### Task requirements
With the pictures omitted, output word for word the lines from the one containing "Task: Open the hamburger navigation menu" through the end of the records.

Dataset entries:

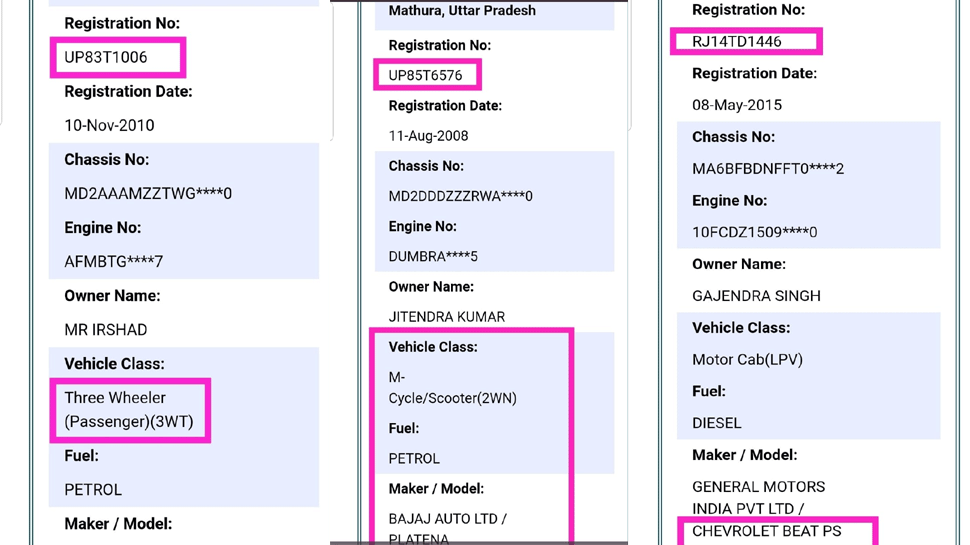Select chassis number MD2DDDZZZRWA****0
The width and height of the screenshot is (970, 545).
(460, 197)
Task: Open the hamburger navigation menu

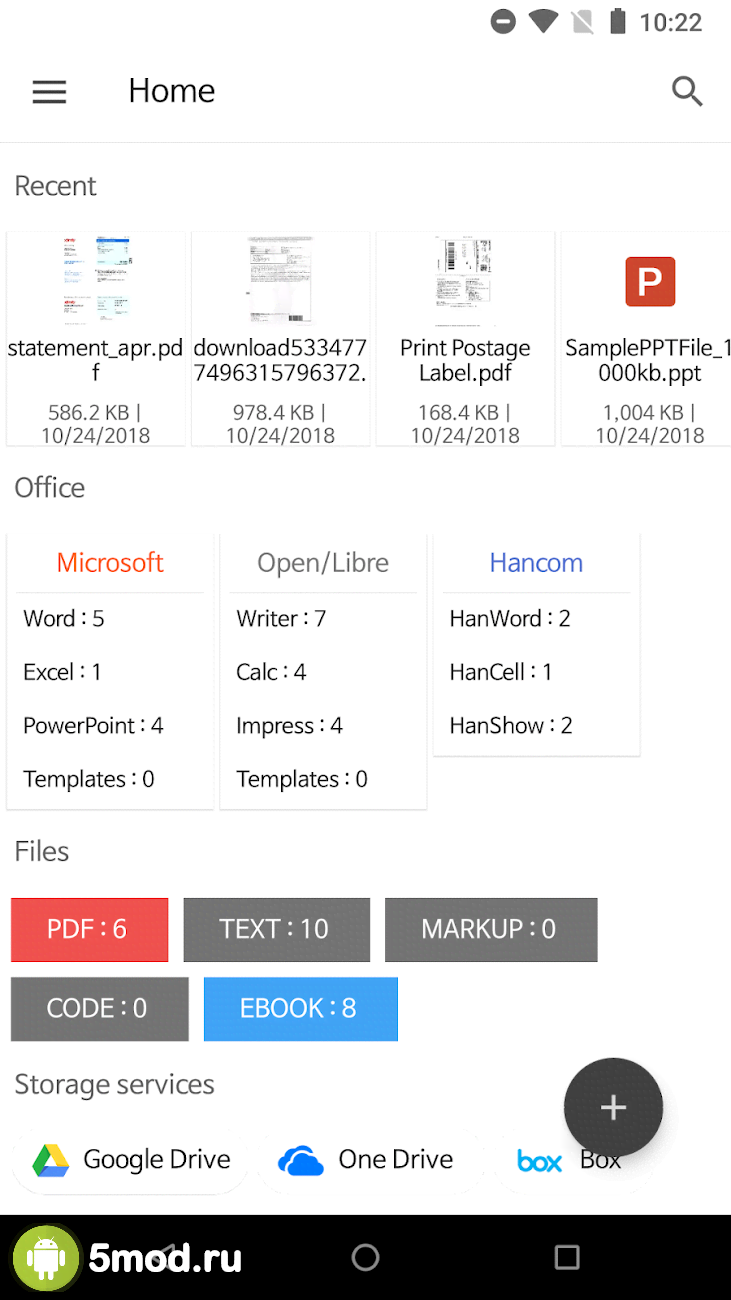Action: point(49,92)
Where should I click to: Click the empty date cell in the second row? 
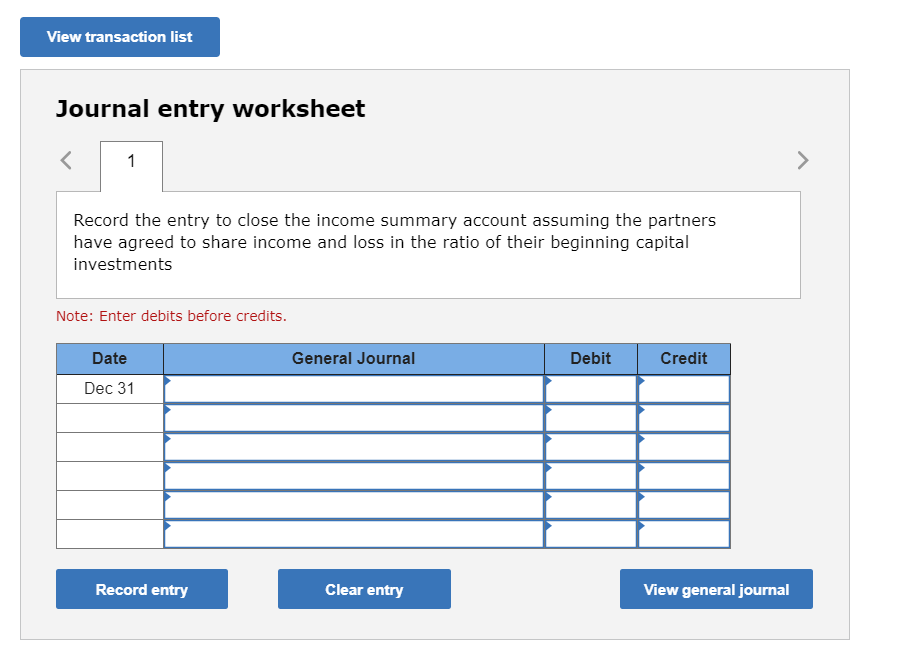(x=109, y=417)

### The answer
Task: Open the hamburger navigation menu

Action: point(49,92)
Where should I click to: Click the empty date cell in the second row? 
(x=109, y=417)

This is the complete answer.